(Saved entries)
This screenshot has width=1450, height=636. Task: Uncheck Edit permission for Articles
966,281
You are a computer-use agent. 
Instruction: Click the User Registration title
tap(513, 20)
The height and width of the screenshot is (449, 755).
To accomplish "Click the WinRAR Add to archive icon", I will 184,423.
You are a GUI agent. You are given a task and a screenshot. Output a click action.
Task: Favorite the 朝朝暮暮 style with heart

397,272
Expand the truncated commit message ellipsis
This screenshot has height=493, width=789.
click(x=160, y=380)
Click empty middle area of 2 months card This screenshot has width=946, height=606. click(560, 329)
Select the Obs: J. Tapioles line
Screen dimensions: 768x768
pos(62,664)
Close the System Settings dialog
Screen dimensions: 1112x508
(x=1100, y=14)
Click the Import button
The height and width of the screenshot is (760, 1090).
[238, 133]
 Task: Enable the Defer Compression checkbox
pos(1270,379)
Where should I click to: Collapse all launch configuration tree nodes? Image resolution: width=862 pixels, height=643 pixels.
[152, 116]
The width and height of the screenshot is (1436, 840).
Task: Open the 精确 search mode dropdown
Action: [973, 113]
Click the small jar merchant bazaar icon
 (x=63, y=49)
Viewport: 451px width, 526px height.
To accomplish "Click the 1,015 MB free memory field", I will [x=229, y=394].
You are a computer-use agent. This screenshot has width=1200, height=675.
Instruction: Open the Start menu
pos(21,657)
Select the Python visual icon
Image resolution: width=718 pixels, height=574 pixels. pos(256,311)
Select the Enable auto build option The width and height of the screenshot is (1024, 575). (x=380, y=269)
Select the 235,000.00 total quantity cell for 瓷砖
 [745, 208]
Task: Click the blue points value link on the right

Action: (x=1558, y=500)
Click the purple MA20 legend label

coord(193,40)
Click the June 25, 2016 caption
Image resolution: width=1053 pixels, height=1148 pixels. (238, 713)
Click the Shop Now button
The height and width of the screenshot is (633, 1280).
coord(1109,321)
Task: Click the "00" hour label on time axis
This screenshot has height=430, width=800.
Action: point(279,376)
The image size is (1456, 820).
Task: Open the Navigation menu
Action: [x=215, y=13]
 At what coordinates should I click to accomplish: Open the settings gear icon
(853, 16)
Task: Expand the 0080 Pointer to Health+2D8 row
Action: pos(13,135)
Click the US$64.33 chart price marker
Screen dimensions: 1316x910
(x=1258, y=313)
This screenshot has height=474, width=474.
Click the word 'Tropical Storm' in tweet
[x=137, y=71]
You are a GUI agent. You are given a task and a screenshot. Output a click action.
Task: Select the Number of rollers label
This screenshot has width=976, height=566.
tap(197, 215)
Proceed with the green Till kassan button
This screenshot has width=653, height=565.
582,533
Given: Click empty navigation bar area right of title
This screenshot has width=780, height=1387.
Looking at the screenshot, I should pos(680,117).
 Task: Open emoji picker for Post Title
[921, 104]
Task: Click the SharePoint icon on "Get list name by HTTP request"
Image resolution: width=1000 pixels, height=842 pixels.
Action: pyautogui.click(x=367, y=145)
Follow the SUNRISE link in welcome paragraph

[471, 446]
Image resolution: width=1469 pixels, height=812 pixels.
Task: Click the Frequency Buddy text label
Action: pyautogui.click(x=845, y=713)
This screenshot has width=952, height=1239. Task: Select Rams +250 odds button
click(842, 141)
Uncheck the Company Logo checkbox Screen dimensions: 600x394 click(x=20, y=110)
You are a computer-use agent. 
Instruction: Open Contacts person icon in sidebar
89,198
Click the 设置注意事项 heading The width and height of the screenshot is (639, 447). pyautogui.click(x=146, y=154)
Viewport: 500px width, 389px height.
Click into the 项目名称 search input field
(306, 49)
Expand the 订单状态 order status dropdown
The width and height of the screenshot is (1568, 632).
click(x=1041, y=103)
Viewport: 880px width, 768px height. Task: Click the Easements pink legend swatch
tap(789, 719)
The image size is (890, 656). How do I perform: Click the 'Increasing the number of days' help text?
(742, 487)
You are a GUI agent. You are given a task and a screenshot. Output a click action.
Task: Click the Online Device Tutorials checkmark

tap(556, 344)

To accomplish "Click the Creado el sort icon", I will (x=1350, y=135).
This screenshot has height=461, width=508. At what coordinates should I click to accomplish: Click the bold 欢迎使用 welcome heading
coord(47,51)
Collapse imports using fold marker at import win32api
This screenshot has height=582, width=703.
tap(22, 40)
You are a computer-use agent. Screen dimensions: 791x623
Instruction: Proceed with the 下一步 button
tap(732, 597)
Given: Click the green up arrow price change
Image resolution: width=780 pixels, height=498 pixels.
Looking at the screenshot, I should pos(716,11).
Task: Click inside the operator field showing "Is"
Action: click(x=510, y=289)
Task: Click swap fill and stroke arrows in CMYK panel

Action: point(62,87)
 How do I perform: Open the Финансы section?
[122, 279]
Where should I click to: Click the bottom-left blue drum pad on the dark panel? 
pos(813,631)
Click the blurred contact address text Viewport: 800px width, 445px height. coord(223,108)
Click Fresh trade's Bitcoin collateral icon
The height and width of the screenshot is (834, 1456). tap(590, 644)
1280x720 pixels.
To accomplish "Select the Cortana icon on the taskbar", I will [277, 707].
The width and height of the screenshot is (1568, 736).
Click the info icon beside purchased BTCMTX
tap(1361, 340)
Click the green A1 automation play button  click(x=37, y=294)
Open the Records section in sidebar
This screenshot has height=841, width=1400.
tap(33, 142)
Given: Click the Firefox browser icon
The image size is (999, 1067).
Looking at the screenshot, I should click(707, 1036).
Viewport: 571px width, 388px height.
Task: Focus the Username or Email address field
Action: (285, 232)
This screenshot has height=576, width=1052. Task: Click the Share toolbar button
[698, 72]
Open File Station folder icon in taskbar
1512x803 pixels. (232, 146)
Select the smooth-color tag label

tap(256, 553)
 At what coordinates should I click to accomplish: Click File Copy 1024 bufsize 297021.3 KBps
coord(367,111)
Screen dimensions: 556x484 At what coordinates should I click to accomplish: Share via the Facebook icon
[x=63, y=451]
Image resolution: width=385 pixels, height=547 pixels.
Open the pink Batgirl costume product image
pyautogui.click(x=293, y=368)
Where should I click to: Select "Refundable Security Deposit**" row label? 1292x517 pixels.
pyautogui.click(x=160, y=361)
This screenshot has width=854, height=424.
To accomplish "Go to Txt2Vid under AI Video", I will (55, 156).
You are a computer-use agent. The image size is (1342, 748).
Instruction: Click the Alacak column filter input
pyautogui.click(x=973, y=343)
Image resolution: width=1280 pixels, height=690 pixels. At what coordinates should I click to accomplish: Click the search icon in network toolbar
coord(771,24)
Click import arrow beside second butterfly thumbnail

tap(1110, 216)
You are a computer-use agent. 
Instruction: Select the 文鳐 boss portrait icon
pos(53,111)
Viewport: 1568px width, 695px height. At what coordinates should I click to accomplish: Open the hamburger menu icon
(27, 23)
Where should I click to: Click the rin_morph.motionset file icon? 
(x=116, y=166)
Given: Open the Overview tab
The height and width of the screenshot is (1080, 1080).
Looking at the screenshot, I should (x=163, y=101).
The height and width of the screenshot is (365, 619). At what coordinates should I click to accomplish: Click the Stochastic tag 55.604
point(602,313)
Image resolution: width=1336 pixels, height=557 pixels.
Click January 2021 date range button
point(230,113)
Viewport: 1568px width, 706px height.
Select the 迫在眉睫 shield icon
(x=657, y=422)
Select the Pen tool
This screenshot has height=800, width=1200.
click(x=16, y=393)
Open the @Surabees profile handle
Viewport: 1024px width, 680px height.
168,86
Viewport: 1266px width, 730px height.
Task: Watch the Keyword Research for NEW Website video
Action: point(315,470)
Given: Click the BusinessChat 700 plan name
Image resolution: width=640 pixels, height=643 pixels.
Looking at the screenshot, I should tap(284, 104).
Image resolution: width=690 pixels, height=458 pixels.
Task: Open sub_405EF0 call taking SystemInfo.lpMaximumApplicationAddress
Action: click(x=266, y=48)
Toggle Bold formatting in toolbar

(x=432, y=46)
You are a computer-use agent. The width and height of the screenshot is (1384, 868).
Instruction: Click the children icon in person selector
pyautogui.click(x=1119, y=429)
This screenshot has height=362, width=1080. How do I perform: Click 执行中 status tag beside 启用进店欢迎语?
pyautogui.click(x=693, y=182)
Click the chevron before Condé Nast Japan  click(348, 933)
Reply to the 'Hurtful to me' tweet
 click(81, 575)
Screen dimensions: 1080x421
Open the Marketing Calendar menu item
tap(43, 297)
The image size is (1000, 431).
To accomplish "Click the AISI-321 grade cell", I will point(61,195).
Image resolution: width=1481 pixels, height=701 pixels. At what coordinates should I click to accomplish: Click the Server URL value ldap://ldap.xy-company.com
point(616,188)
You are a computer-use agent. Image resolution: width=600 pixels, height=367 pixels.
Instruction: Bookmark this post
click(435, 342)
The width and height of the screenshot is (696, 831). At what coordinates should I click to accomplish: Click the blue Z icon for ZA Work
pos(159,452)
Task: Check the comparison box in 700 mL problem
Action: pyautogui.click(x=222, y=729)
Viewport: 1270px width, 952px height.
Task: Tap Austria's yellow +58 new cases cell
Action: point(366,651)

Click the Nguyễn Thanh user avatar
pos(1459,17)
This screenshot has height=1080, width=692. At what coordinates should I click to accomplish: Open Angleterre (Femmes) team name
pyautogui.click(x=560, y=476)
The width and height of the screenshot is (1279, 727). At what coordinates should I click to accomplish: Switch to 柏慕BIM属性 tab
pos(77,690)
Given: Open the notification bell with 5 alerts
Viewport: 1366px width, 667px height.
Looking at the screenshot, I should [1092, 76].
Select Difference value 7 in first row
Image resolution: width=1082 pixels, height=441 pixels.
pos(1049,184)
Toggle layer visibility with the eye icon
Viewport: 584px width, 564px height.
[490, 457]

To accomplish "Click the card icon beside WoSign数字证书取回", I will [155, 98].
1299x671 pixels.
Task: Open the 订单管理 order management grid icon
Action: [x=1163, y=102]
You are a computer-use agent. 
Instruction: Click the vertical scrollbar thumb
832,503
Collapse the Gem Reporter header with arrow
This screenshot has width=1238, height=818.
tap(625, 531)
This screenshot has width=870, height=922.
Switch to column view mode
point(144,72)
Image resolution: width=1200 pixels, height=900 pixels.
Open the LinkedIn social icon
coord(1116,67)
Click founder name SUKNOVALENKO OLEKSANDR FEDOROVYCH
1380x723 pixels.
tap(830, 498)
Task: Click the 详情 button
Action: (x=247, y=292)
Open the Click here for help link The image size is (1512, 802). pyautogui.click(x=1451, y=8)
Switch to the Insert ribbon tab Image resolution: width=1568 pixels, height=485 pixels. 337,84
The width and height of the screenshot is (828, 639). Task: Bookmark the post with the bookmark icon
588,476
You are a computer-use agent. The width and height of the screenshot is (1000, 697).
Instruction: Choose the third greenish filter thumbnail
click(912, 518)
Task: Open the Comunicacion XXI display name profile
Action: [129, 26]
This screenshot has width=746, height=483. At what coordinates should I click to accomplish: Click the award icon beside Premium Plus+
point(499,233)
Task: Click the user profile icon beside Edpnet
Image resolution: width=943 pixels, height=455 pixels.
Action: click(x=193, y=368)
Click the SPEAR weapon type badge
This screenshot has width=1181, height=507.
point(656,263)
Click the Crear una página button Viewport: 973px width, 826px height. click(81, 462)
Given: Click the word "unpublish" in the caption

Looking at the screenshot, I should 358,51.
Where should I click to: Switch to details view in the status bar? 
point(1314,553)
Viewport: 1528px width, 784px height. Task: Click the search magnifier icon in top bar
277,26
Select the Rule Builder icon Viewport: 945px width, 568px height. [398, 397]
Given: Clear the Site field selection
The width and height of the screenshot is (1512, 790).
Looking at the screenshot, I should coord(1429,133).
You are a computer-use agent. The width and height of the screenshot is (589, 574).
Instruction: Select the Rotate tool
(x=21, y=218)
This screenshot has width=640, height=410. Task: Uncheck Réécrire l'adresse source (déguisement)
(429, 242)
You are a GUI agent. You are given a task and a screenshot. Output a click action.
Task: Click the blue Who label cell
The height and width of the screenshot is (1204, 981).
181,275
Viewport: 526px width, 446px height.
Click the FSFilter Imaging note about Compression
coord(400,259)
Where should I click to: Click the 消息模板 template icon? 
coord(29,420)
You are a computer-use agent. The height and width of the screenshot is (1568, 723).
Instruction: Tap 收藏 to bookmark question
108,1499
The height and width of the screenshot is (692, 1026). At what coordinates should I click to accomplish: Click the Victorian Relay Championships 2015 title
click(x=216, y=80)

Exercise :: Would you please repeat exactly the lines above, starting at the line with "Select the 235,000.00" and stopping at the line with "Given: Click empty", both included?

Your response ::
Select the 235,000.00 total quantity cell for 瓷砖
 [745, 208]
Task: Click the blue points value link on the right

Action: (x=1558, y=500)
Click the purple MA20 legend label

coord(193,40)
Click the June 25, 2016 caption
Image resolution: width=1053 pixels, height=1148 pixels. (238, 713)
Click the Shop Now button
The height and width of the screenshot is (633, 1280).
coord(1109,321)
Task: Click the "00" hour label on time axis
This screenshot has height=430, width=800.
Action: point(279,376)
The image size is (1456, 820).
Task: Open the Navigation menu
Action: [x=215, y=13]
 At what coordinates should I click to accomplish: Open the settings gear icon
(853, 16)
Task: Expand the 0080 Pointer to Health+2D8 row
Action: pos(13,135)
Click the US$64.33 chart price marker
Screen dimensions: 1316x910
(x=1258, y=313)
This screenshot has height=474, width=474.
Click the word 'Tropical Storm' in tweet
[x=137, y=71]
You are a GUI agent. You are given a task and a screenshot. Output a click action.
Task: Select the Number of rollers label
This screenshot has width=976, height=566.
tap(197, 215)
Proceed with the green Till kassan button
This screenshot has width=653, height=565.
582,533
Given: Click empty navigation bar area right of title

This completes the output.